Senators take GA's case to White House

By Dan Namowitz (AOPA)

U.S. Senate GA Caucus member Jerry Moran (R-Kan.) and 22 co-signers took the case against general aviation user-fees to the White House as a congressional deficit-cutting “super committee,” facing two key deadlines, pursued its $1.5 trillion task.

The senators reminded the president that during the past five years the House and Senate have considered new aviation user fees and rejected them overwhelmingly. With 14 million Americans looking for work and GA efficiently providing communities with critical services, increasing taxes on general aviation will only further stifle economic recovery, the senators said in a letter to President Barack Obama.

“We cannot impress upon you enough how important the general aviation industry is to American vitality. The industry employs 1.2 million workers and generates $150 billion in economic activity,” they wrote. “In many of our states, general aviation generates economic development in U.S. communities with little or no commercial airline service.”

The existing method of fuel taxes levied on general aviation efficiently helps fund the FAA and is far preferable to the collection of user fees through a new federal collection bureaucracy, they said. “This would require funding to support such a collection agency, which seems counterproductive to deficit reduction. The hiring of billing agents, auditors, and collection officials will be required to facilitate this proposal. In contrast, the current fuel tax allows the government to be prepaid for its services, and the operators are not saddled with new and onerous administrative burdens.”

The senators’ letter also pointed out that with more than half of GA aircraft produced in 2010 headed for the export market, the industry has performed in conjunction with administration goals,  “of doubling U.S. exports over the next five years.”

“Senator Moran and his colleagues who have signed this letter clearly recognize the value general aviation delivers to the national economy and every U.S. resident. All of us in the general aviation community are grateful for their leadership,” said AOPA President Craig Fuller. “There is no doubt that user fees would have a crippling effect on general aviation — we’ve seen it happen time and again in other countries. We cannot afford to further damage this vital industry even as it struggles to recover from the economic slowdown. From the dawn of powered flight, general aviation has supported the national aviation system through taxes on fuel, and pay-at-the-pump is still the most efficient and effective way for us to contribute.”

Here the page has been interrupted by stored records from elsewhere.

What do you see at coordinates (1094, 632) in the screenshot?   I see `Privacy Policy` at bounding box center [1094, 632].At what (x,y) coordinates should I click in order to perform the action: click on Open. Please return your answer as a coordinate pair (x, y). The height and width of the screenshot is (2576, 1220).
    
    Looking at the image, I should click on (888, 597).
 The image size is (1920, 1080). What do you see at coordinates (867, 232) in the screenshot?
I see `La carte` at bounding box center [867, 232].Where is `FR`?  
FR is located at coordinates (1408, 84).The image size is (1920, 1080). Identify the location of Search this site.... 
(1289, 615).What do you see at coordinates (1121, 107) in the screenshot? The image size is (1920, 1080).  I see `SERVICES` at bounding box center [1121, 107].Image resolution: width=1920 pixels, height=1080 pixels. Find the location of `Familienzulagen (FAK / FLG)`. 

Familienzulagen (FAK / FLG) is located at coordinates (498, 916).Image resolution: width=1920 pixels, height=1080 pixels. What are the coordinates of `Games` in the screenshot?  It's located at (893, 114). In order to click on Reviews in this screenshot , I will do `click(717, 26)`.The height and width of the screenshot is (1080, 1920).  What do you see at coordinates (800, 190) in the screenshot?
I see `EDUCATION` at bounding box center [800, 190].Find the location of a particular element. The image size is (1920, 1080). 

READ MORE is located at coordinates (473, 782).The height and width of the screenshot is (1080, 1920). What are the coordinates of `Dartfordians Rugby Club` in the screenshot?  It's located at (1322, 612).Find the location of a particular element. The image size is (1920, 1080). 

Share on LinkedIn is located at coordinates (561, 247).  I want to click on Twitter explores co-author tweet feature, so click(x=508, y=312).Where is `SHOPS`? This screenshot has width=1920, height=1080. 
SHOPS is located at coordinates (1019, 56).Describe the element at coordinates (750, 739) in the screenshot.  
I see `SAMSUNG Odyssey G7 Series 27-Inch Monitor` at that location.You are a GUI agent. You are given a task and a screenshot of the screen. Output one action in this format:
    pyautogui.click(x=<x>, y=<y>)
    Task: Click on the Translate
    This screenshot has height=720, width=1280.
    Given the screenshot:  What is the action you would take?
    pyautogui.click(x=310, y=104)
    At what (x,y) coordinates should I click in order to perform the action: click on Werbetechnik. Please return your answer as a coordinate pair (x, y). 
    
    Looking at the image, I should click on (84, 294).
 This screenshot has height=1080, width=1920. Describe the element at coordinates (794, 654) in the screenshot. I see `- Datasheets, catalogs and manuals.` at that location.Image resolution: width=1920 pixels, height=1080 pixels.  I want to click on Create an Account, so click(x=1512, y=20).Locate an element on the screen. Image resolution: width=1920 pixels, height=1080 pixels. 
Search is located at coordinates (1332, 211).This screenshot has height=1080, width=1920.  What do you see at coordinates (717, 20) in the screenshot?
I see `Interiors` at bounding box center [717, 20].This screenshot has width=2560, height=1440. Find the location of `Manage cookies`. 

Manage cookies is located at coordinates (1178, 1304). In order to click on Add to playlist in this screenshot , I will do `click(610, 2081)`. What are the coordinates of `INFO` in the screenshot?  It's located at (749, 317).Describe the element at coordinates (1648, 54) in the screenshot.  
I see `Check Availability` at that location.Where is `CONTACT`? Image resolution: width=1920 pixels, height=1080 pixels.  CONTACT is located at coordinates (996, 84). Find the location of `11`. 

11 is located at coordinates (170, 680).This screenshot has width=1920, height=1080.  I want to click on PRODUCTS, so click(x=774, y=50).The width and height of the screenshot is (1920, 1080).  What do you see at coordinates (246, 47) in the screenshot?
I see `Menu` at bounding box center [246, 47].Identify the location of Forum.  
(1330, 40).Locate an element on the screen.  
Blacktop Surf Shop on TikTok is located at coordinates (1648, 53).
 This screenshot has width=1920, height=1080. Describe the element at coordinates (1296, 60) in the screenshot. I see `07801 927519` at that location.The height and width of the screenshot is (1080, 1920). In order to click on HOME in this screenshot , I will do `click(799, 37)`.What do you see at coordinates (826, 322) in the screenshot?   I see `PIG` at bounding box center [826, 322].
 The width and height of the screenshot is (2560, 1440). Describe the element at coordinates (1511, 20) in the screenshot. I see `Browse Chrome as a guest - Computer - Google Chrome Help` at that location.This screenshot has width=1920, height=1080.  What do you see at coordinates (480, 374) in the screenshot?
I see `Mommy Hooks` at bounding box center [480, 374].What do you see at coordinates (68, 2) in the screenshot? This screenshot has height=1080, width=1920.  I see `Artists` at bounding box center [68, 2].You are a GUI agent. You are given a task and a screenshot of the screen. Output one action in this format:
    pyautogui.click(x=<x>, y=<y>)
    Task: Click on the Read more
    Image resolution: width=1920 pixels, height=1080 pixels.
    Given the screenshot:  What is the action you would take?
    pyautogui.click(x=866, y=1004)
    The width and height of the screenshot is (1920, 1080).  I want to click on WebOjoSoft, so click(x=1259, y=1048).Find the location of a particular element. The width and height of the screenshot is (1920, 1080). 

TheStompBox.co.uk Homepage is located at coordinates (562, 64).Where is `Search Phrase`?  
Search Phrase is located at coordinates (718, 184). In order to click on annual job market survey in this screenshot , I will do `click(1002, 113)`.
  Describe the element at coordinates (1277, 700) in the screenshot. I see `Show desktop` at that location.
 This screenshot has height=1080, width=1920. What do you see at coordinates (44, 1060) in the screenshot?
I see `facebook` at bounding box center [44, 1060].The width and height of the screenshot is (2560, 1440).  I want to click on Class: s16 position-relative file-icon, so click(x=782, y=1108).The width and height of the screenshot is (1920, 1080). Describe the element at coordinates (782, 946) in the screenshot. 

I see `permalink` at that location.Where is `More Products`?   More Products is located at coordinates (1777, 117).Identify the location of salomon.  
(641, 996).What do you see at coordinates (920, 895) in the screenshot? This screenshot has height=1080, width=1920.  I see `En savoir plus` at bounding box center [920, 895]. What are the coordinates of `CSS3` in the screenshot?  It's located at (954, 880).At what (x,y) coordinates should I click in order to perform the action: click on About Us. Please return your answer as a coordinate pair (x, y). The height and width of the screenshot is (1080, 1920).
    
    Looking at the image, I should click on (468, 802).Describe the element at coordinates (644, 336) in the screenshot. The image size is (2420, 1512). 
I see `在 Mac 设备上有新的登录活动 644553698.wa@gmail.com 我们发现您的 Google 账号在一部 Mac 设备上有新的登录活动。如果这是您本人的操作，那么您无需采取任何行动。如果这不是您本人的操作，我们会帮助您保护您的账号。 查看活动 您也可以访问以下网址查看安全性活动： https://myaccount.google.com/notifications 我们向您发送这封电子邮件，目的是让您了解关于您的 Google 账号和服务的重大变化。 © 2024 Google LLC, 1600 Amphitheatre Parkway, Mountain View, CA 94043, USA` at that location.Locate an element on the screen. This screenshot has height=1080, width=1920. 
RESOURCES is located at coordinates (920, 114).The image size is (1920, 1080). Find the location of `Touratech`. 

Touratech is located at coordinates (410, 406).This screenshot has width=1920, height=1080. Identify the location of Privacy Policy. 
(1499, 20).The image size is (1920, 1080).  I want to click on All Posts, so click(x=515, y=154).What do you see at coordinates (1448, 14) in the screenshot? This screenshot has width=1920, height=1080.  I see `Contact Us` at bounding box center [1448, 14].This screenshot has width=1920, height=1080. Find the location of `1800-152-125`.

With costs outweighing any benefits from user fees, the senators told Obama, they would oppose any inclusion of the fees in any plan put forward by the Joint Select Committee on Deficit Reduction, acting under the Budget Control Act of 2011 mandate to prepare a proposal by Nov. 23 for cutting $1.5 trillion from the deficit over the next 10 years.

Congress must then vote up or down on the committee’s proposal before Dec. 23.